Verständnis und Unterstützung suchen und finden Menschen, die an einer Angststörung leiden, am besten zuerst bei Verwandten und Freunden. Es kommt jedoch auch vor, dass die nächsten Bezugspersonen sich von diesen Problemen überfordert fühlen oder dass Betroffene sich schämen, mit Angehörigen oder Freunden über ihre Probleme zu reden. In solchen Fällen können sie auf Selbsthilfegruppen zurückgreifen oder auf Diskussionsgruppen, so genannte „Foren“, im Internet.

Selbsthilfegruppen in Luxemburg

In Luxemburg gibt es zwei Selbsthilfegruppen, die sich mit Angststörungen beschäftigen: die L.A.S.H. a.s.b.l. und die Panik.lu. Beide Gruppen sind für Frauen und Männer aus allen Gesellschaftsschichten, die an krankhaften und irrationalen Ängsten leiden. Die Betroffenen treffen sich regelmäßig, um sich mit ihren Panikattacken, Phobien und/oder Zwängen auseinanderzusetzen und in Eigenverantwortung etwas dagegen zu tun. Der Austausch der eigenen Erfahrungen mit anderen Betroffenen soll Kraft und Hoffnung geben, neuen Halt bieten, Vertrauen und Sicherheit aufbauen und dazu beitragen, die soziale Isolation abzubauen. Die gegenseitige Unterstützung und Begleitung soll ermöglichen, die Probleme ehrlich zu erkennen, offen anzusprechen, um dann in der Gemeinschaft, mit viel Mut und Eigeninitiative, Verantwortung für sich und die Erkrankung zu übernehmen und sich auf neue Wege zu begeben. Die Gruppen sehen sich nicht als Konkurrenz zu Professionellen. Nach eigenen Aussagen ersetzt die Teilnahme an der Gruppe keinesfalls eine Therapie. L.A.S.H. und Panik.lu sehen sich vielmehr als Ergänzung zu professioneller Hilfe. Beide Organisationen unterhalten eine Website mit wichtigen Informationen über Angststörungen. Betroffene können die Betreiber der Seiten per Telefon oder E-Mail kontaktieren.

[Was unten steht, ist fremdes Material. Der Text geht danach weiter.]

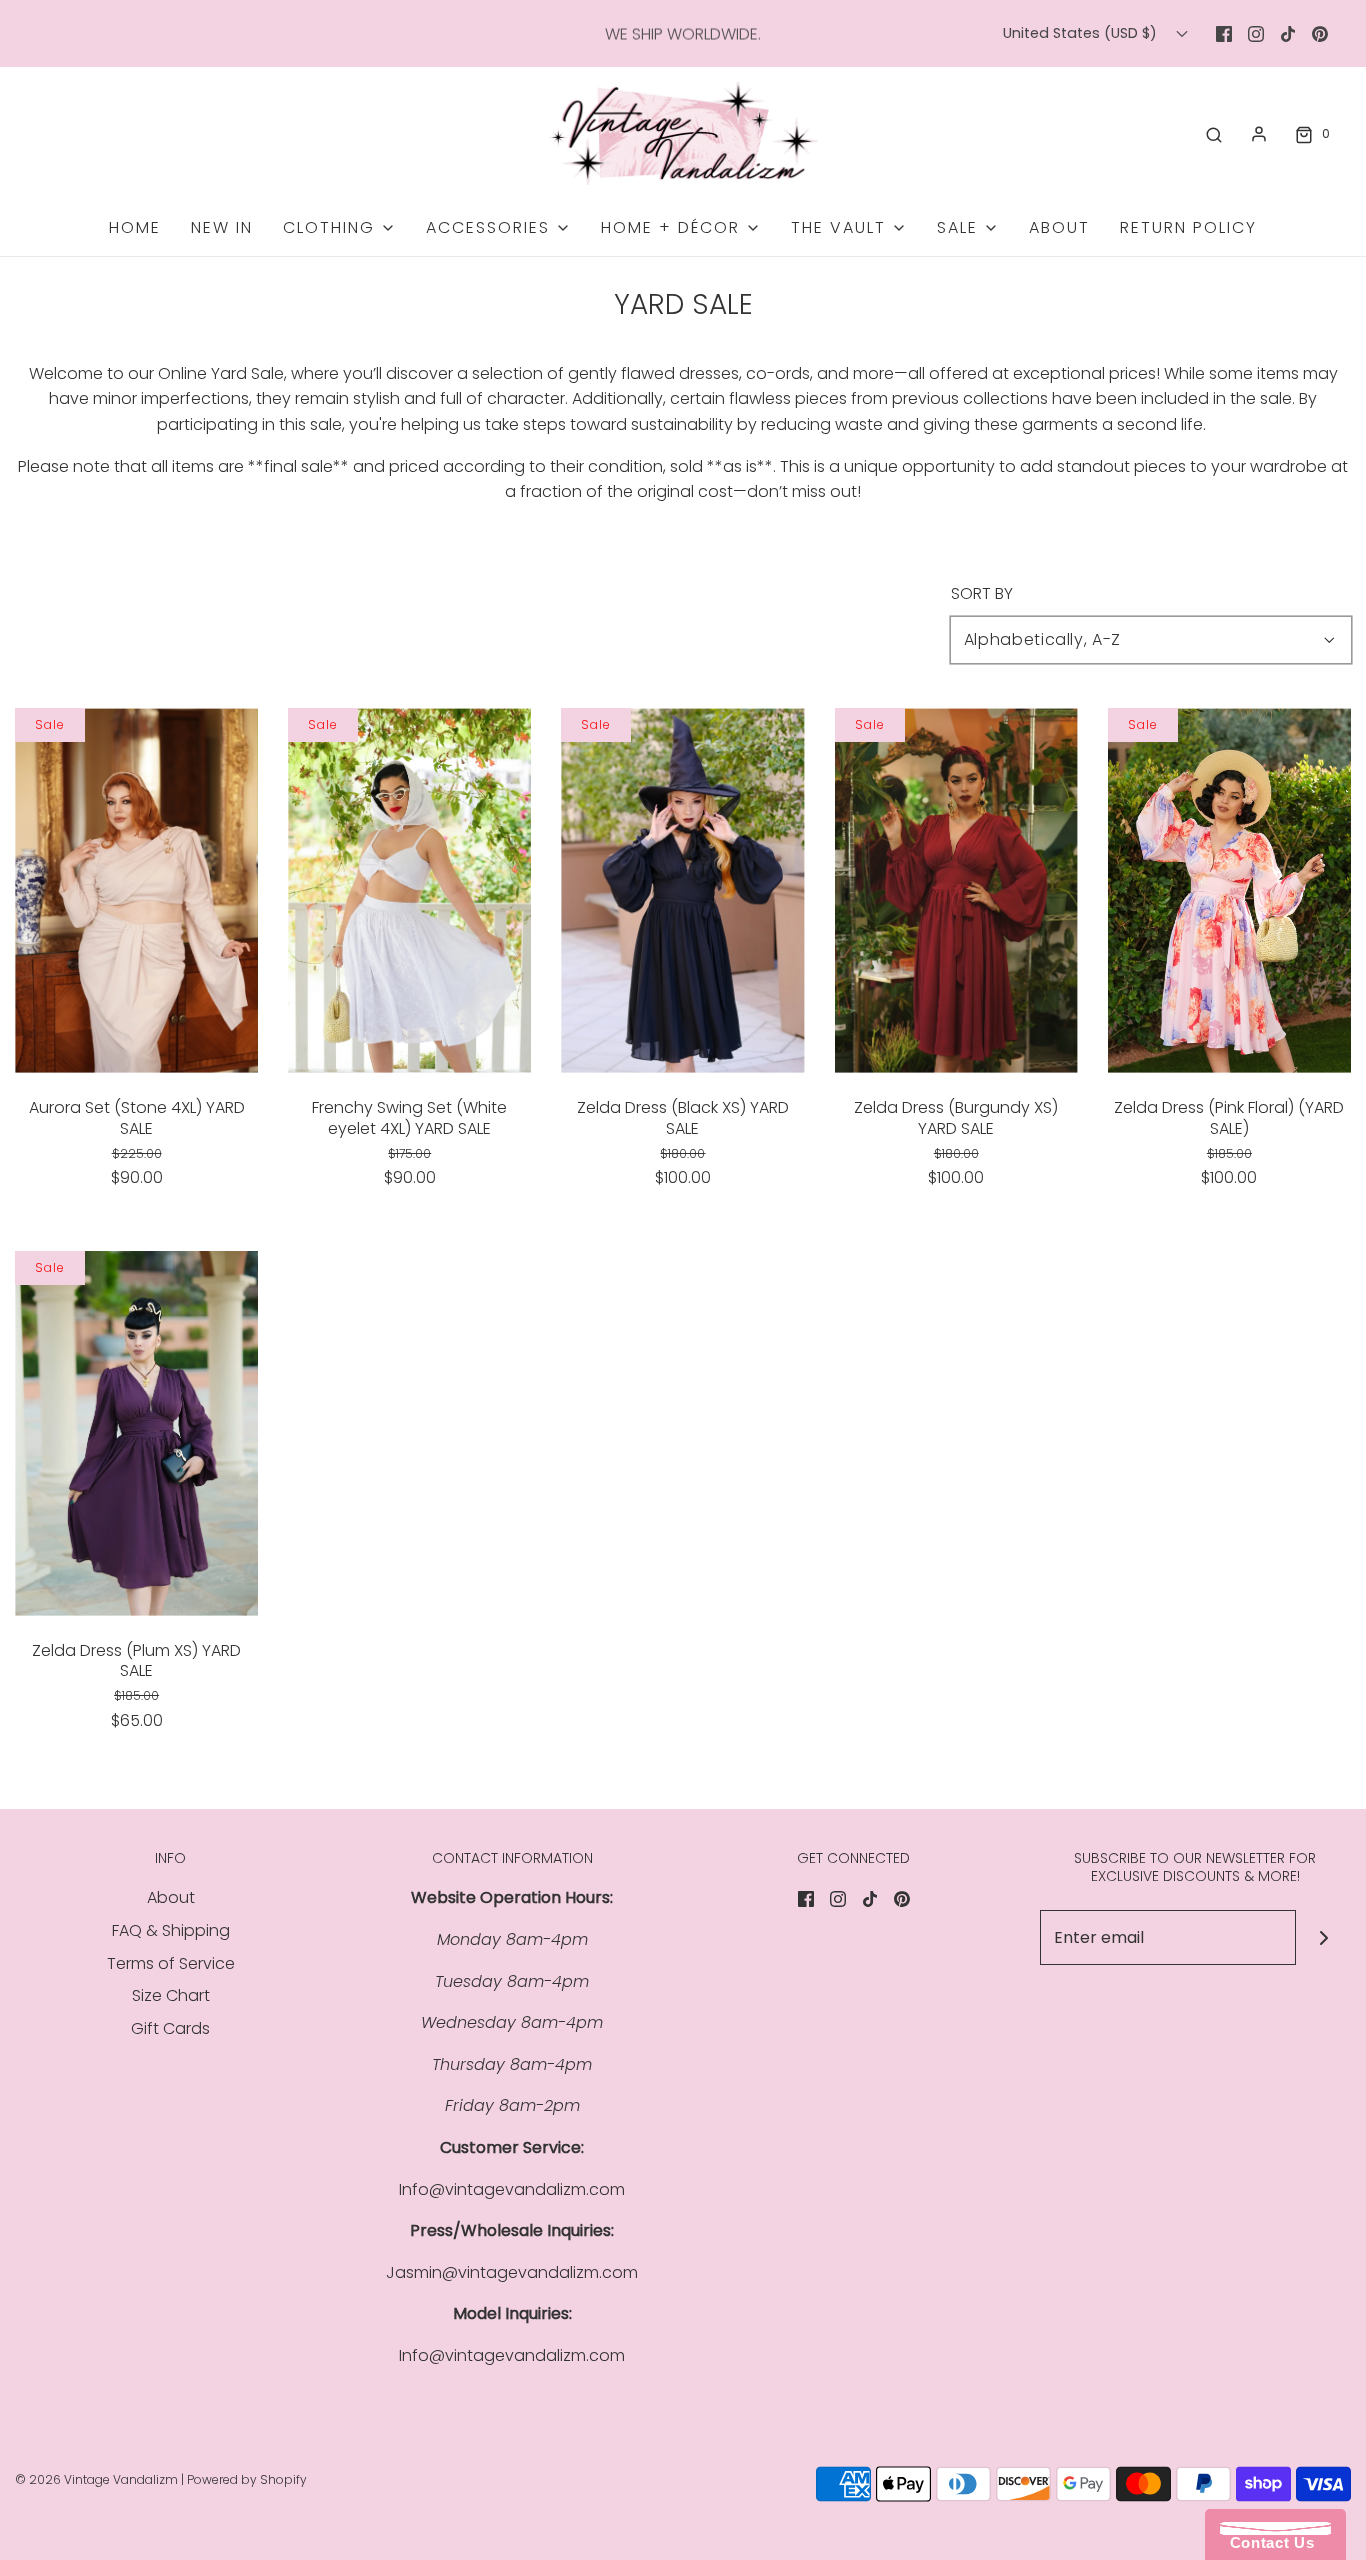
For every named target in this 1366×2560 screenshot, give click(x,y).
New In (222, 227)
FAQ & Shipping (171, 1930)
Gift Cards (170, 2028)
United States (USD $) (1082, 33)
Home (135, 227)
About (1059, 227)
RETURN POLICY (1188, 227)
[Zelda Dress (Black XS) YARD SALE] (682, 890)
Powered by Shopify (247, 2479)
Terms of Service (171, 1963)
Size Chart (171, 1995)
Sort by (982, 594)
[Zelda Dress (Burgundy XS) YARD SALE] (956, 890)
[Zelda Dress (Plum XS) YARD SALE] (136, 1433)
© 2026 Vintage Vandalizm (96, 2479)
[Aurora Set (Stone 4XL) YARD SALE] (136, 890)
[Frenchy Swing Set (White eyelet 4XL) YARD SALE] (409, 890)
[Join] (1323, 1937)
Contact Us (1267, 2542)
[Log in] (1259, 134)
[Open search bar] (1214, 134)
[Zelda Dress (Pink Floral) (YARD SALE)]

Lëtzebuergesch Angscht Stéierungen Hëllef a Selbsthëllef (L.A.S.H. asbl)

Tél : 59 45 90
B.P. 17, L-3205 Leudelange
www.lash.lu
secretariat@lashasbl.lu

Panik.lu

Tél: 691 121 718
www.panik.lu
panik@pt.lu

Internetforen

Neben den „in vivo“-Selbsthilfegruppen, deren Mitglieder sich direkt treffen, gibt es im Internet virtuelle Plätze, wo Menschen, die an einer Angststörung leiden, ihre Erfahrungen austauschen und sich gegenseitig beraten können. Die Fragen und Antworten werden in einem Archiv aufbewahrt, wo sie von den auf der zuständigen Internetseite eingetragenen Mitgliedern frei besichtigt werden können. Virtuelle Selbsthilfegruppen bieten oft auch die Möglichkeit, in Echtzeit mit anderen Betroffenen in sogenannten Chatrooms in Verbindung zu treten. Neben dem ursprünglichen Textchat gibt es mittlerweile auch die Möglichkeit der Kommunikation durch Audiochat und Videochat.
In einem Internetforum sehen sich die Mitglieder nicht und haben auch sonst keinen direkten Kontakt miteinander. Um an einem Forum teilnehmen zu können, muss man sich üblicherweise registrieren und ein Konto eröffnen, die Charta des Forums beachten und sich unter einem Pseudonym eintragen. Es genügt fortan, sich mit seiner Internetadresse anzumelden und mit seinem Passwort einzuloggen.

Internetforen sind von sehr unterschiedlicher Qualität. Ernsthafte Foren geben Auskunft darüber, wer sie geschaffen hat und wer sie als Webmeister weiterhin betreibt und moderiert. Als beispielhaft für ein „seriöses“ Forum im deutschsprachigen Gebiet kann das unter der Internet-Adresse forum.angst-und-panik.de eingetragene Forum gelten. Es gibt an, von wem es betrieben, bearbeitet und moderiert wird. Es obliegt einer Registrierung von jedem, der daran teilnehmen will, und es verlangt von den Teilnehmern gegenseitigen Respekt.